“Barbed Wire” by Cheryl Marland, licensed for use on Flickr.

Sick Labor: Illness and Treatment in Stalin’s Gulags

Golfo Alexopoulos—

In the Gulag or forced labor camp system under Stalin, 1929-1953, prisoners represented the state’s “human raw material.” Camp officials recorded prisoners’ illnesses, hospitalizations, and deaths as a way of tracking one of the most important pieces of data for the party—“lost labor days.” The Stalinist camp system sought to maximize the physical exploitation of prisoners and minimize labor losses.

As they “utilized” prisoners for their labor, the camps hastened the deterioration of their workforce. Starvation rations and systematic interruptions in the food supply produced vitamin deficiency diseases. Prisoners got sick from food that was prepared with non-boiled water, from dirty kitchens and dishes, and from poor food storage facilities. They got frostbite from the cold and dysentery from the lack of quality drinking water, as well as scurvy from paltry rations. Cases of malaria, typhus, and tuberculosis were also common and rose significantly across the Gulag system during the war in particular. Chronic camp overcrowding contributed to the health crisis as well. Disease and illness observed no physical boundaries, and epidemics often spread from camps to the civilian population nearby. Inmate health problems rarely received much attention from camp authorities unless an infectious disease reached epidemic proportions or affected civilians.

TRY IT: Decide whether each statement agrees with the text about illness in Stalin's Gulags: (a) camp officials kept records of prisoners' deaths, (b) cases of malaria fell during the war, and (c) epidemics stayed within the camps. Answer yes or no for each, and quote the words of the text that decide it.

EXTRACTED RECORDS:
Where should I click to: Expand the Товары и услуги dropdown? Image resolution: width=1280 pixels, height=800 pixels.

...

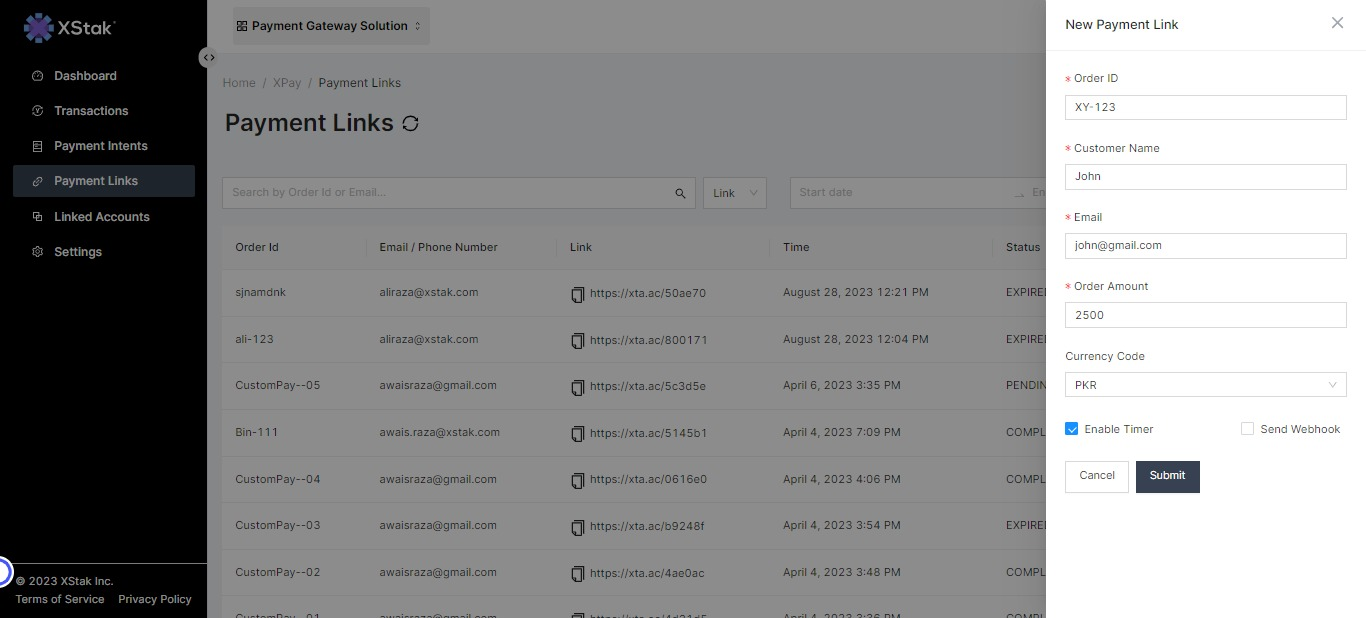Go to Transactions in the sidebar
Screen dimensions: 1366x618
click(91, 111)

SOLVED EXERCISE:
(a) Yes: "Camp officials recorded prisoners’ illnesses, hospitalizations, and deaths"
(b) No: "Cases of malaria, typhus, and tuberculosis were also common and rose significantly across the Gulag system during the war in particular."
(c) No: "epidemics often spread from camps to the civilian population nearby."